YOUR ASSIGNMENT: Look for the line with "You are a computer-use agent." in the entries below, then extract that line and all lines after it exactly, with pictures left out.

AVAILABLE DATA:

· · · · · · ·

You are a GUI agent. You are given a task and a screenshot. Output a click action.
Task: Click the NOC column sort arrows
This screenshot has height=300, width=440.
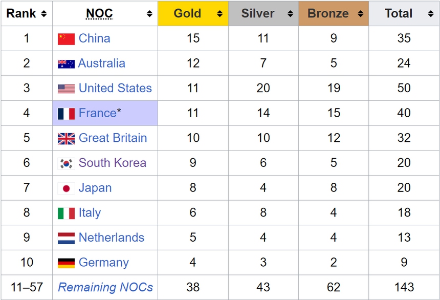[148, 14]
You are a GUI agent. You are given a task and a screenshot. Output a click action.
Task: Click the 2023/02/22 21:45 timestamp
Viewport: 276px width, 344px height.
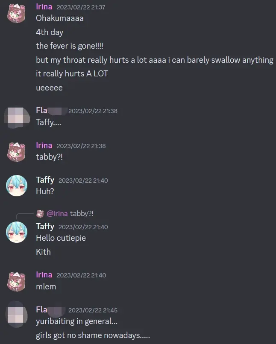[x=93, y=310]
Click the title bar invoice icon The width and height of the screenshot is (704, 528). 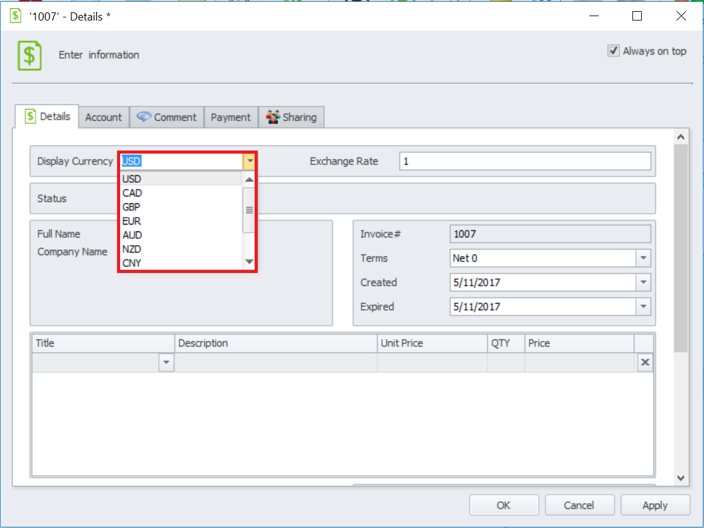click(15, 16)
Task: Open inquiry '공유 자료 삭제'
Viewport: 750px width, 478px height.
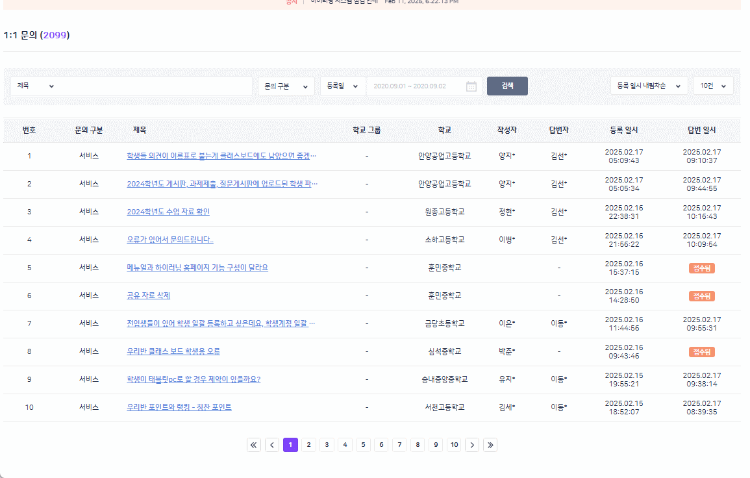Action: point(148,296)
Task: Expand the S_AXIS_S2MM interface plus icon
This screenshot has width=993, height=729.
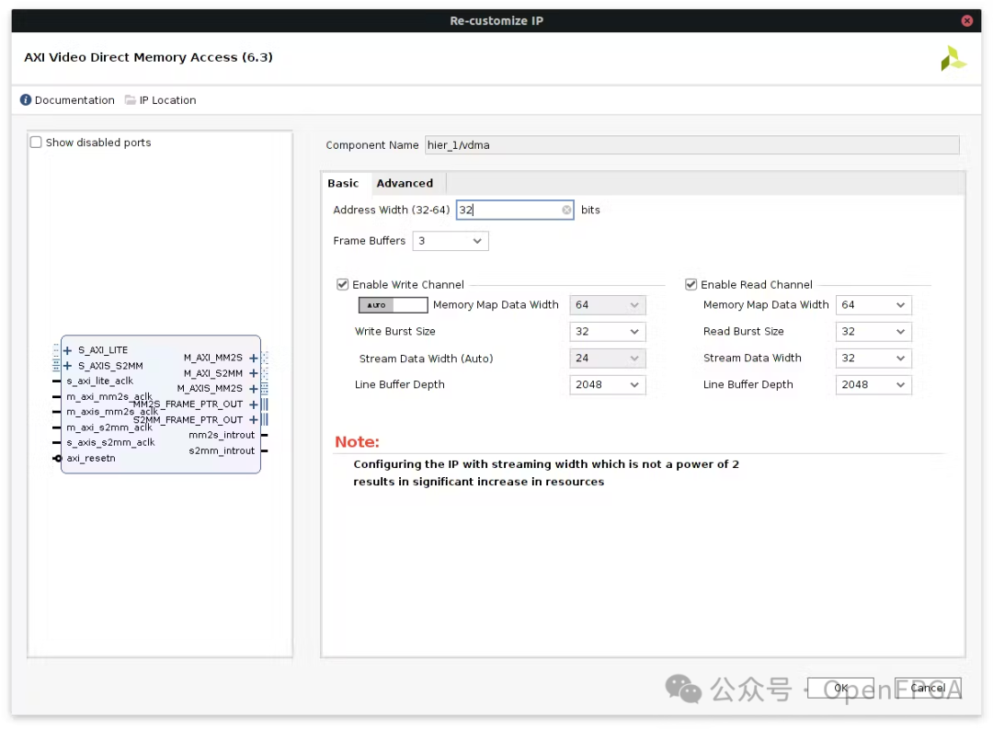Action: tap(68, 366)
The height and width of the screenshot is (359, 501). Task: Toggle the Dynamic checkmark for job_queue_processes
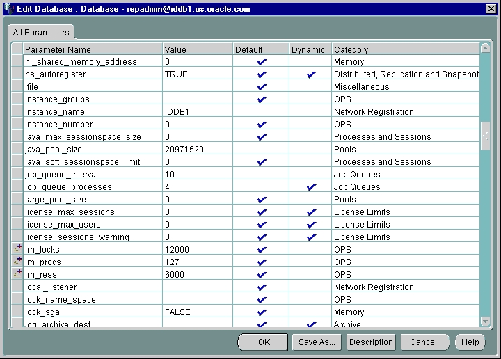(311, 187)
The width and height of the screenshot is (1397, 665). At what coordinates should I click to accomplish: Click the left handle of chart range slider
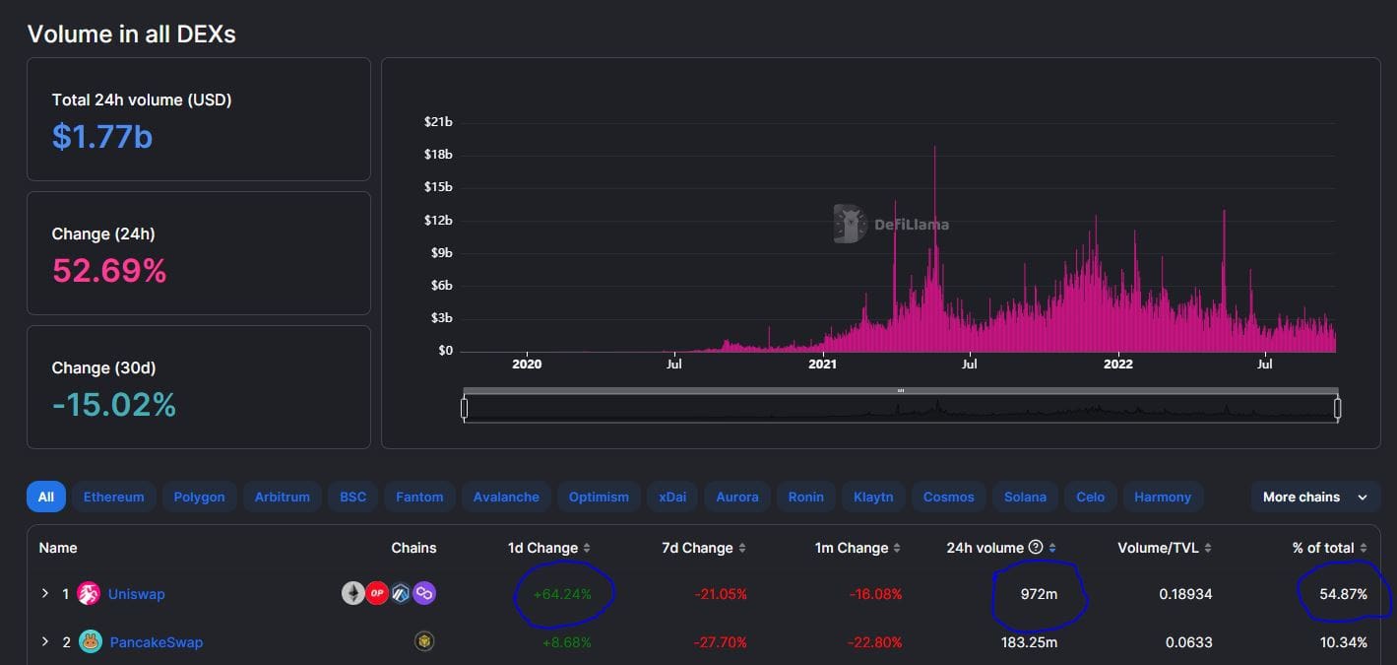click(464, 407)
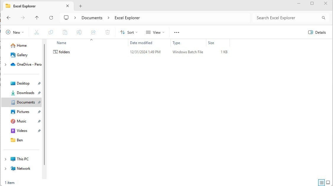Open the New menu
The height and width of the screenshot is (186, 333).
(x=15, y=32)
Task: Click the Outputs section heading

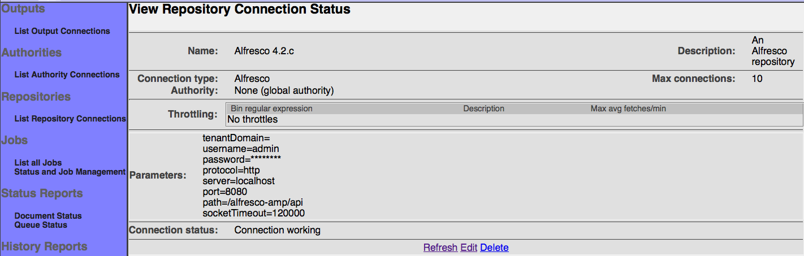Action: 23,9
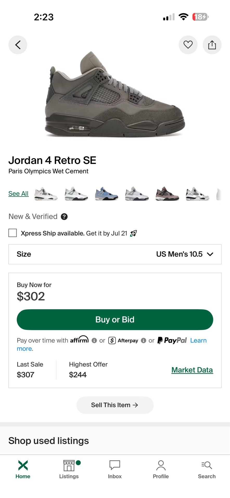Open the share sheet icon
Screen dimensions: 230x498
(212, 45)
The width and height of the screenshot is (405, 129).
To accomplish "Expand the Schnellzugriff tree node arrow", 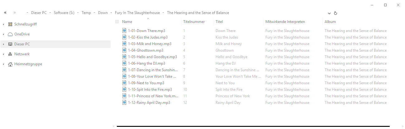I will (x=3, y=24).
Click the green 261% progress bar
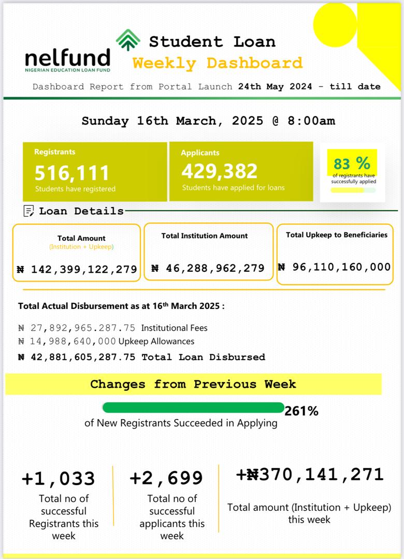 tap(193, 408)
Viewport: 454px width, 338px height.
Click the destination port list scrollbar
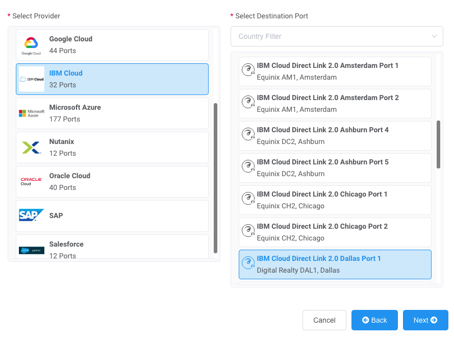click(438, 144)
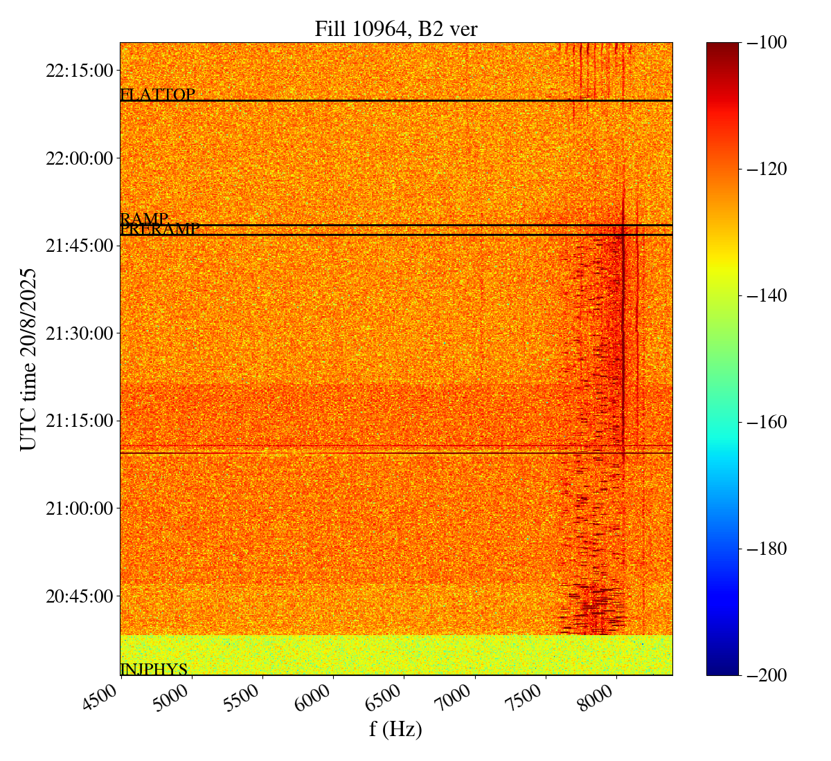831x761 pixels.
Task: Click the 20:45:00 time tick label
Action: tap(79, 596)

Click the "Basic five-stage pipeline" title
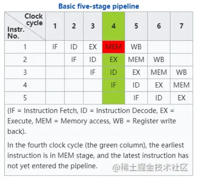pos(98,6)
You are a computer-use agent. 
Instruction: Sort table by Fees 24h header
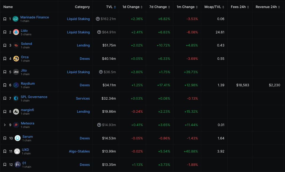(x=240, y=7)
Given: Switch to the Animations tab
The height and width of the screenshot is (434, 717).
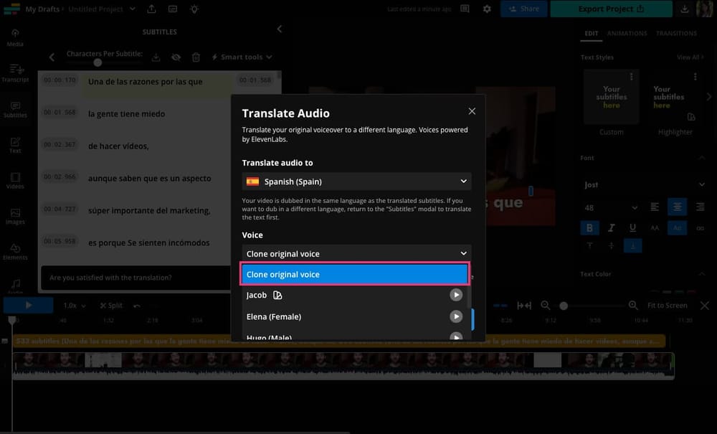Looking at the screenshot, I should tap(627, 32).
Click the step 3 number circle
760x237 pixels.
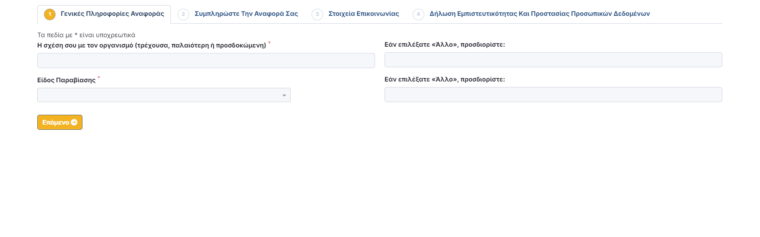[x=317, y=14]
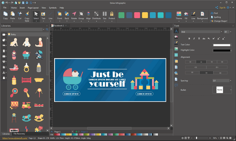Click the Change Shape button
This screenshot has height=141, width=236.
220,21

· · · · · · ·

EXERCISE RESPONSE:
You are a computer-use agent. 
Instruction: Sort table by Fees 24h header
(x=240, y=7)
Given: Switch to the Animations tab
The height and width of the screenshot is (434, 717).
Looking at the screenshot, I should tap(627, 32).
Click the step 3 number circle
760x237 pixels.
[x=317, y=14]
Click the Change Shape button
This screenshot has height=141, width=236.
220,21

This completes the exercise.